▶ Input
■ ■ ■ ■ ■
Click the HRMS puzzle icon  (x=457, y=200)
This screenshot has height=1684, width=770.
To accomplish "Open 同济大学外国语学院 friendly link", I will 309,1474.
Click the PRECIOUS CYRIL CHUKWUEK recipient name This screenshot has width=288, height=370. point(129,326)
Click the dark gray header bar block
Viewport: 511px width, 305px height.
■ ■ ■ ■ ■
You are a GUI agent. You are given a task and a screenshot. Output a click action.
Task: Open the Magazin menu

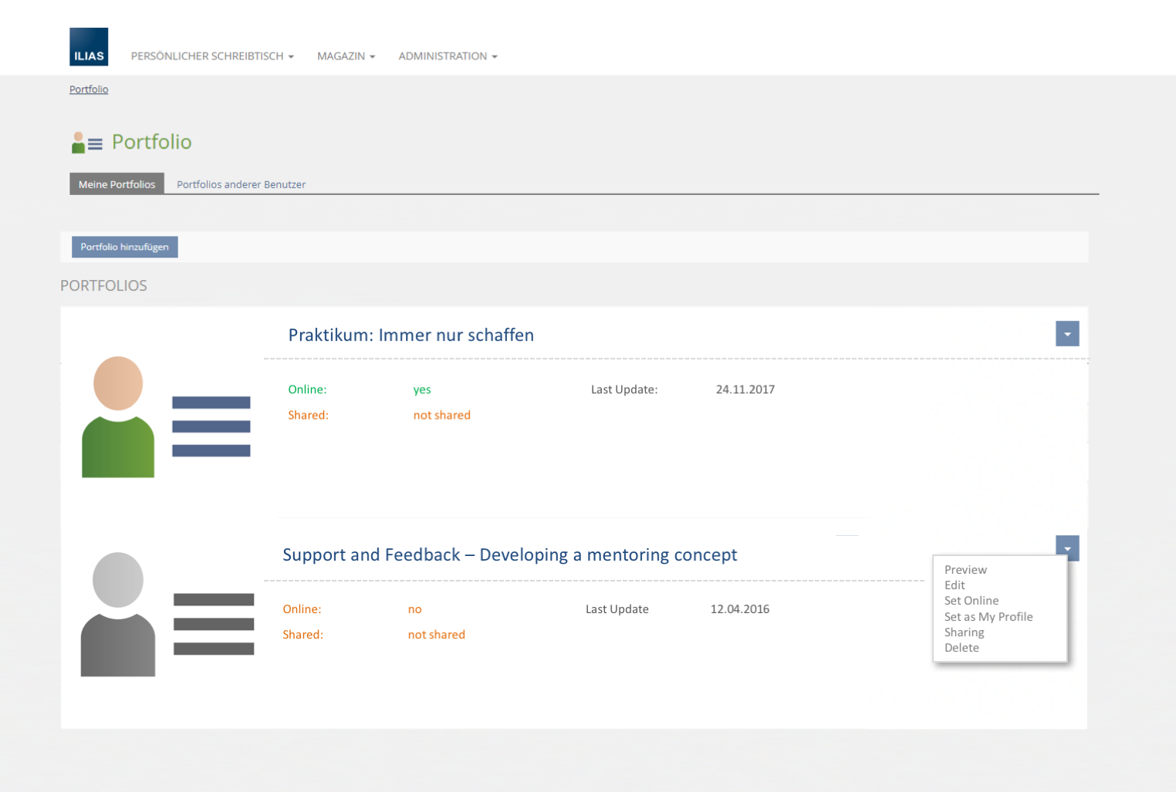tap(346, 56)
■ ■ ■ ■ ■
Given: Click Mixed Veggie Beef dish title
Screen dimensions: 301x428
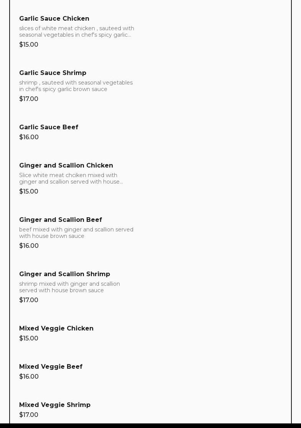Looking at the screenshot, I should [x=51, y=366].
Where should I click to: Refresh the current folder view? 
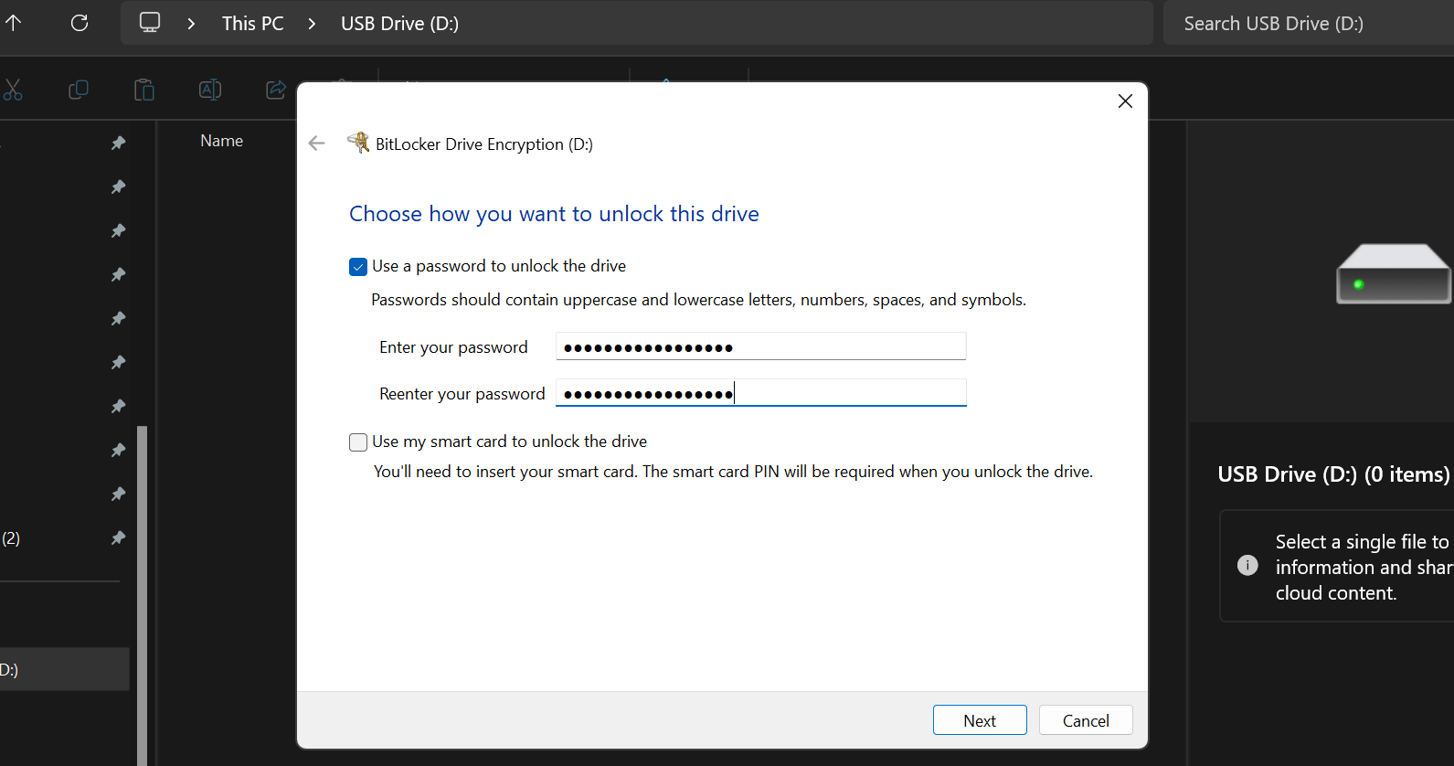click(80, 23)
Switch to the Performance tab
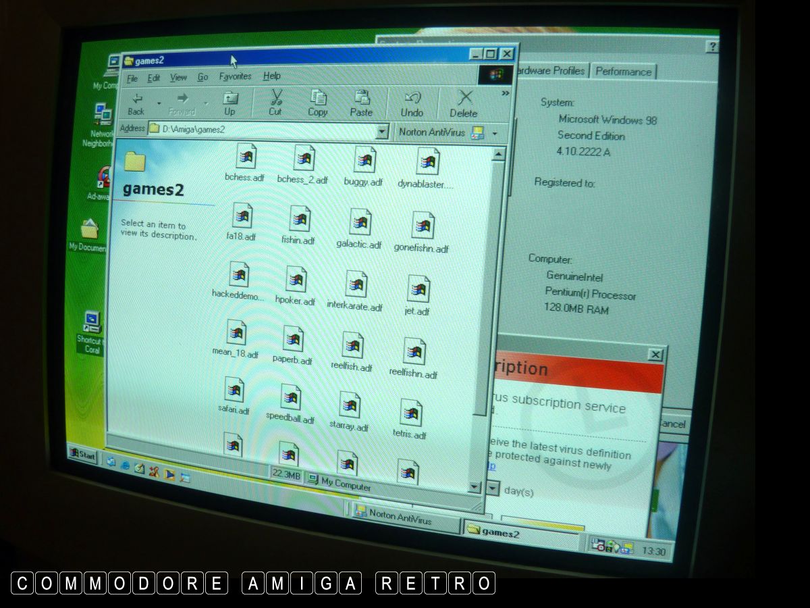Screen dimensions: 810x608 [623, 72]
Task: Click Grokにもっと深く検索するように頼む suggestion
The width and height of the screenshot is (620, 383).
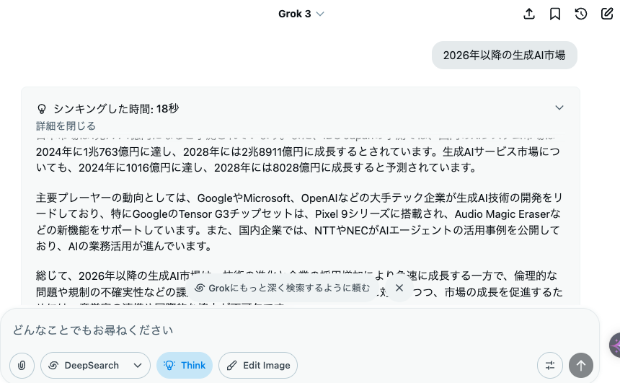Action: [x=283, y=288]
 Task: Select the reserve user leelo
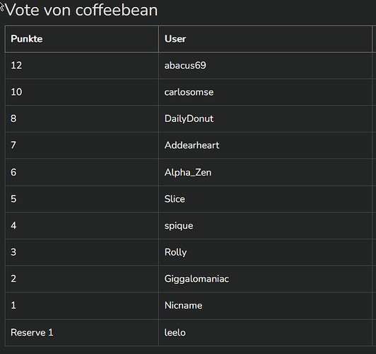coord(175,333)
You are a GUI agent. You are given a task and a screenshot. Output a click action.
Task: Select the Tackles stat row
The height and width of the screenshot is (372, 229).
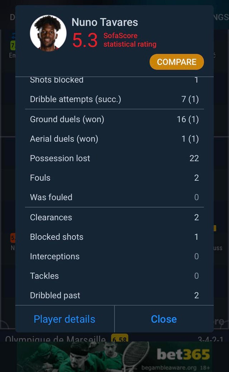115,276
■ ■ ■ ■ ■
▶ The task
If a line in the material above contains the word "This", copy it.

▶ Problem solution
This screenshot has height=1684, width=770.
Click the PRECIOUS CYRIL CHUKWUEK recipient name This screenshot has width=288, height=370. point(129,326)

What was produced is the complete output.